**Records drawn from a dataset:**
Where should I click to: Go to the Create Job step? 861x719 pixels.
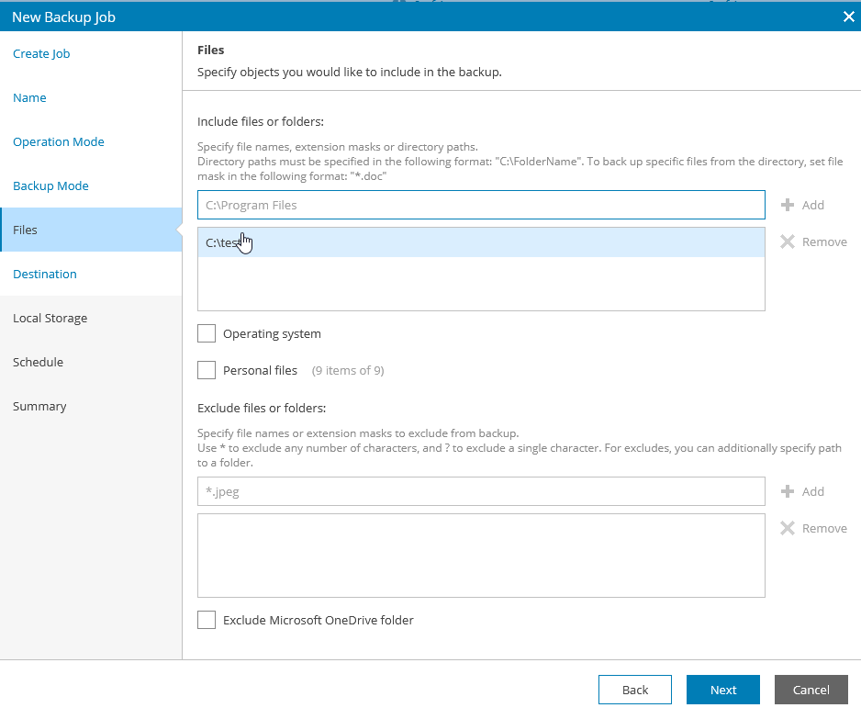pos(40,53)
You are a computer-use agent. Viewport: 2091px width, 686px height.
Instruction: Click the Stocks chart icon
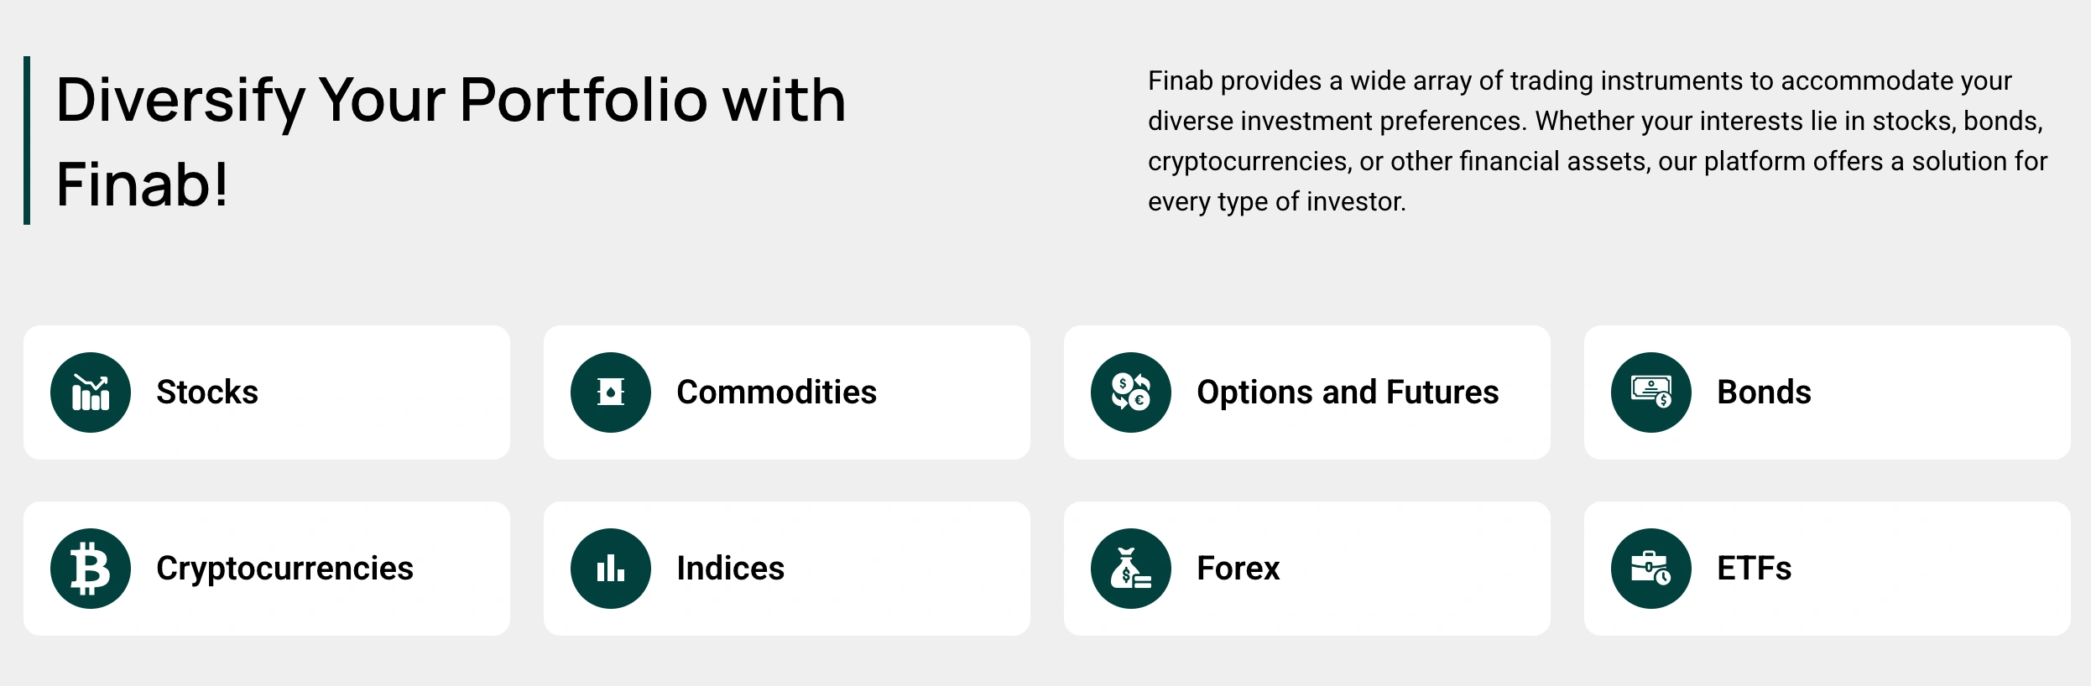tap(91, 392)
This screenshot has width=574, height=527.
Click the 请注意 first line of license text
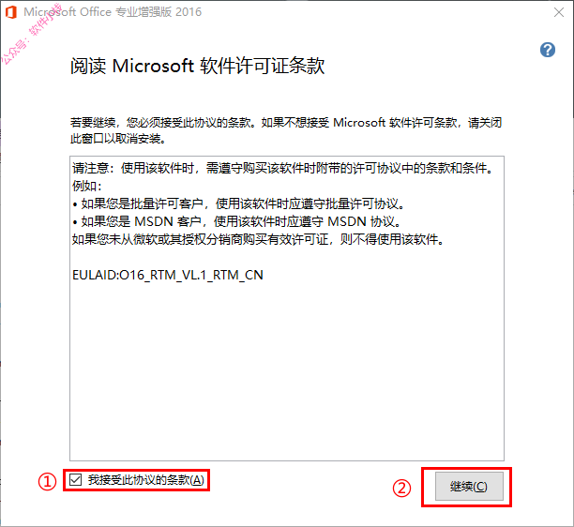click(282, 168)
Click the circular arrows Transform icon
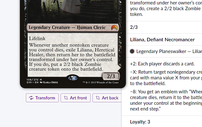 pos(31,98)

**Work instruction:** Go through the lines above and write each one out verbatim, skipping the pictures.

**Worked solution:**
Where should I click to: Go to the Create Job step? 861x719 pixels.
pos(40,53)
You are a computer-use agent. Viewport: 2091px width, 686px height.
Instruction: Click the Stocks chart icon
tap(91, 392)
This screenshot has width=574, height=527.
Click the 请注意 first line of license text
click(282, 168)
Click the circular arrows Transform icon
 pos(31,98)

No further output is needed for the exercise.